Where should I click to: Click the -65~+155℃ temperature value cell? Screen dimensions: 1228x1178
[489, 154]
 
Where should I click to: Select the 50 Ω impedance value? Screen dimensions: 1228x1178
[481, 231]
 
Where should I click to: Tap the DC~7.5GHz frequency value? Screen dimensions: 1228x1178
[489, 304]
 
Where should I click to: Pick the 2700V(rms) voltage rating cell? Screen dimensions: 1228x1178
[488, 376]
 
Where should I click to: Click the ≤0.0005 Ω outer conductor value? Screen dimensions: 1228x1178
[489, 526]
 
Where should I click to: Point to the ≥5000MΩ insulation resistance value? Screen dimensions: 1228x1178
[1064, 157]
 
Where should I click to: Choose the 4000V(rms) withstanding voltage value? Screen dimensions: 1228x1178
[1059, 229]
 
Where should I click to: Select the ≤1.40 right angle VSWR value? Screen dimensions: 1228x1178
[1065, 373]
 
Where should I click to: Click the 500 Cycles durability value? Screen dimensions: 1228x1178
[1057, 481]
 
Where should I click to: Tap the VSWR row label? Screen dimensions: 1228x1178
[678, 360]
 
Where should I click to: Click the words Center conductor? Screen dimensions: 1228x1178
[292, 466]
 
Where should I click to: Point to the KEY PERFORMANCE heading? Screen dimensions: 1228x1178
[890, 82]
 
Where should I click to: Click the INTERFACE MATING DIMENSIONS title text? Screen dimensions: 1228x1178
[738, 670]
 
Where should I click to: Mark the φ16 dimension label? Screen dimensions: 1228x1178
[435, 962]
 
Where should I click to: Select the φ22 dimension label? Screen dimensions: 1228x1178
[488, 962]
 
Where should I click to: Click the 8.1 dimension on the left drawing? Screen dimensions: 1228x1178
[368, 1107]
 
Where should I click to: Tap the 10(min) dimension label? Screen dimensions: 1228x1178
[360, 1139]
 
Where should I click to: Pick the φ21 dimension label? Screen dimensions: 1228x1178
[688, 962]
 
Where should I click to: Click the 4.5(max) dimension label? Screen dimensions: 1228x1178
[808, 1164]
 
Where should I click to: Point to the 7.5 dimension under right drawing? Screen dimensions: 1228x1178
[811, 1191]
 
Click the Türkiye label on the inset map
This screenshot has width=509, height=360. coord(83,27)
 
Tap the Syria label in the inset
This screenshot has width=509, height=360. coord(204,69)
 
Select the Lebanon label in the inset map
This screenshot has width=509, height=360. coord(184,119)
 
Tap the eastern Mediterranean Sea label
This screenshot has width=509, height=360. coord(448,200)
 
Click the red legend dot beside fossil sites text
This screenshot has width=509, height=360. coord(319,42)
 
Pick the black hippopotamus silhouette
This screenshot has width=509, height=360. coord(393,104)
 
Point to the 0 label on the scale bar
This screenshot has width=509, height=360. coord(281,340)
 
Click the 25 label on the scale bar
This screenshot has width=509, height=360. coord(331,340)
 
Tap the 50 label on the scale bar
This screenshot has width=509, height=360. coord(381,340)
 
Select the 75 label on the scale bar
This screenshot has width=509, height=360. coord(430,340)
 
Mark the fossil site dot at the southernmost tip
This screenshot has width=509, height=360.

.....

From the entries above, pull out every line that contains the word "scale". Uppercase and lowercase letters count as different.

Point to the 0 label on the scale bar
Click the 25 label on the scale bar
Tap the 50 label on the scale bar
Select the 75 label on the scale bar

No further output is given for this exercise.